■ **GIVEN ENTRIES**:
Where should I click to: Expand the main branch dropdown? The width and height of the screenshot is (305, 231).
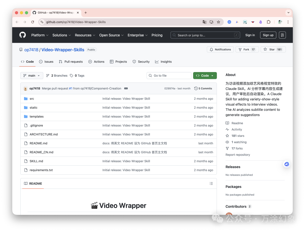[32, 75]
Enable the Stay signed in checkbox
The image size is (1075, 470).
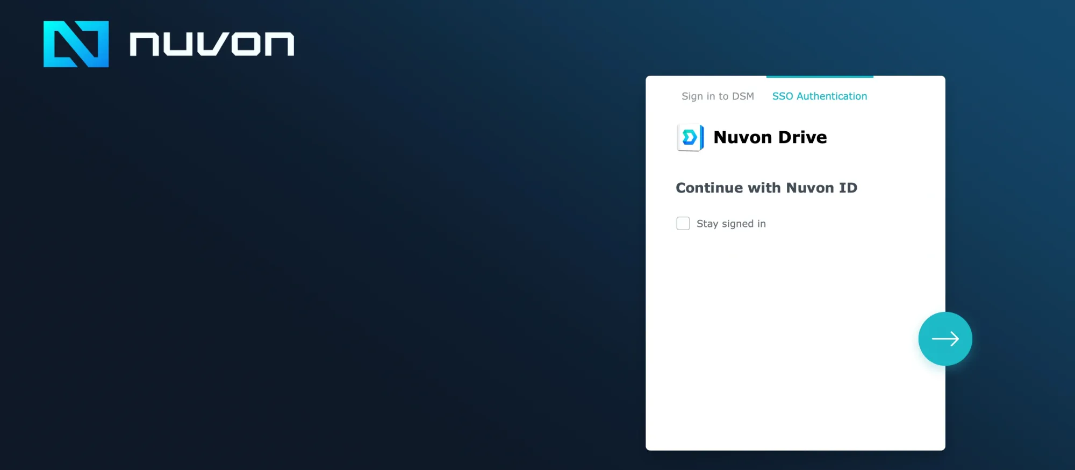coord(683,224)

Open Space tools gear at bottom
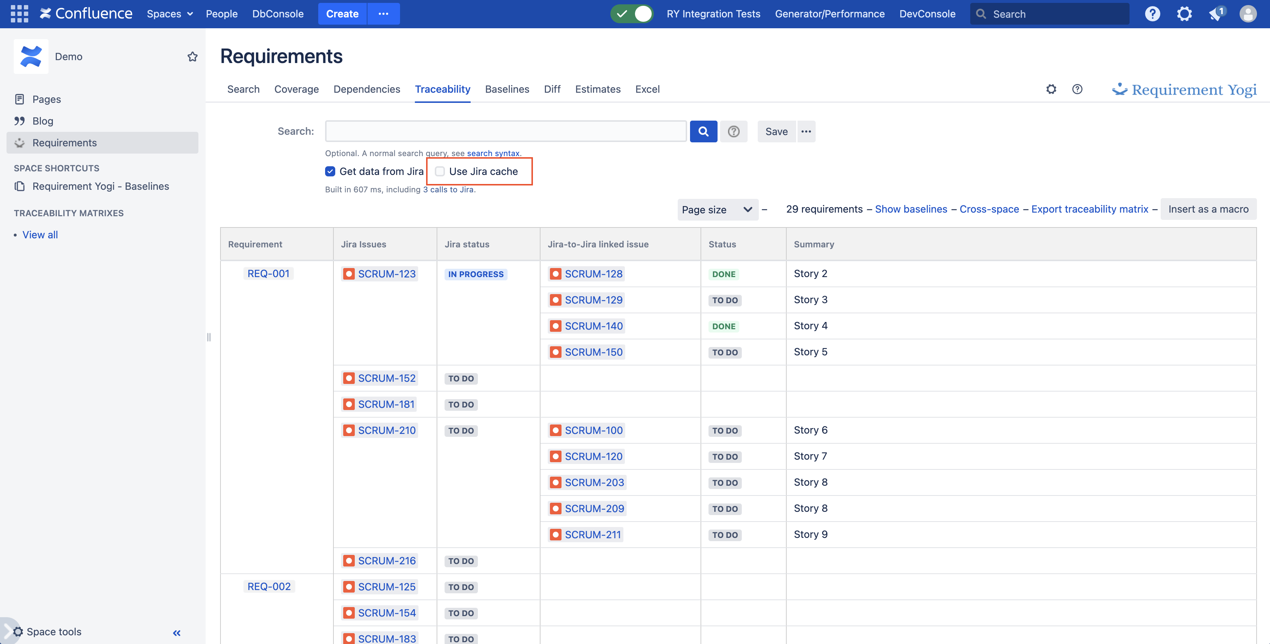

■ **DIRECTIONS**: Which lines of the items above contain the word "width"? List each of those lines in full.

■ **TASK OUTPUT**:
Where should I click to: Expand the main branch dropdown? The width and height of the screenshot is (305, 231).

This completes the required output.